En même temps qu’il dépeint le tableau du jeune révolutionnaire, Vincent Meessen décrit aussi celui du Sénégal, de ses liens coloniaux avec la France et de ses relations actuelles avec la Chine. En ancrant ainsi profondément son film dans le réel, le réalisateur reprend mot pour mot l’adage de Godard, « un film en train de se faire ». Et à l’instar du cinéaste franco-suisse qui rendait compte des déboires de mai 68, Vincent Meessen rend compte d’une Afrique qui se cherche, et dont le processus identitaire a été brisé par la colonisation. Par le biais de l’entraînement de champions de Kung Fu sénégalais qui ponctuent le film, le réalisateur représente également le soft power de la Chine sur la société africaine.
Un film qui parle
Déjà diffusé dans de nombreux festivals à travers le monde – en Europe, aux États-Unis et en Asie – le film continue de faire le tour du globe avec comme prochain lieu de « rendez-vous », le 59e Festival du film de New York.
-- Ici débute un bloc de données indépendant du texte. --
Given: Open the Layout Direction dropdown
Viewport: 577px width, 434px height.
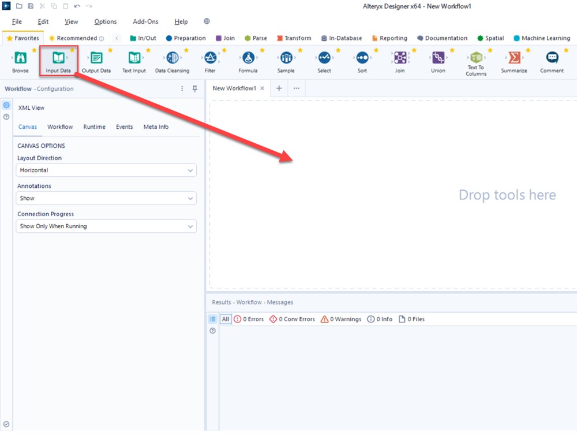Looking at the screenshot, I should point(106,170).
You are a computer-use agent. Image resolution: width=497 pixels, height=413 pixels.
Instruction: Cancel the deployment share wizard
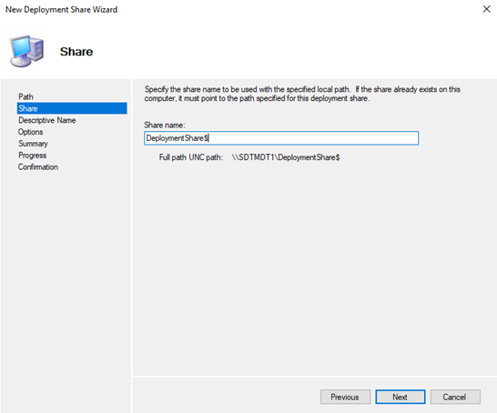pos(455,397)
Récompensé par deux distinctions, Juste un mouvement semble jusqu’à présent bien accueilli par le public, en particulier celui sénégalais.
« Au cours de l’émotion et des nombreuses prises de parole sur les divers campus universitaires sénégalais où nous avons projeté le film, on a pu vérifier la nécessité ressentie par des générations très variées d’un tel travail », confie le réalisateur. Depuis la demande de réouverture de l’enquête sur les circonstances de son décès, le besoin de rendre justice au martyr sénégalais se fait effectivement entendre.
Le cinéaste explique également la bonne réception du métrage – à cheval entre le documentaire historique, le biopic et l’essai cinématographique – par le vaste public touché, que ce soient les cinéphiles, les étudiants ou les militants. Finalement, Juste un mouvement est à l’image d’un mille-feuille dont les nombreuses couches d’interprétations rappellent que rien ne sert de figer un personnage dans une définition étroite. Comme le dit un ami intime de Diop, « la fidélité à soi est dans le mouvement ».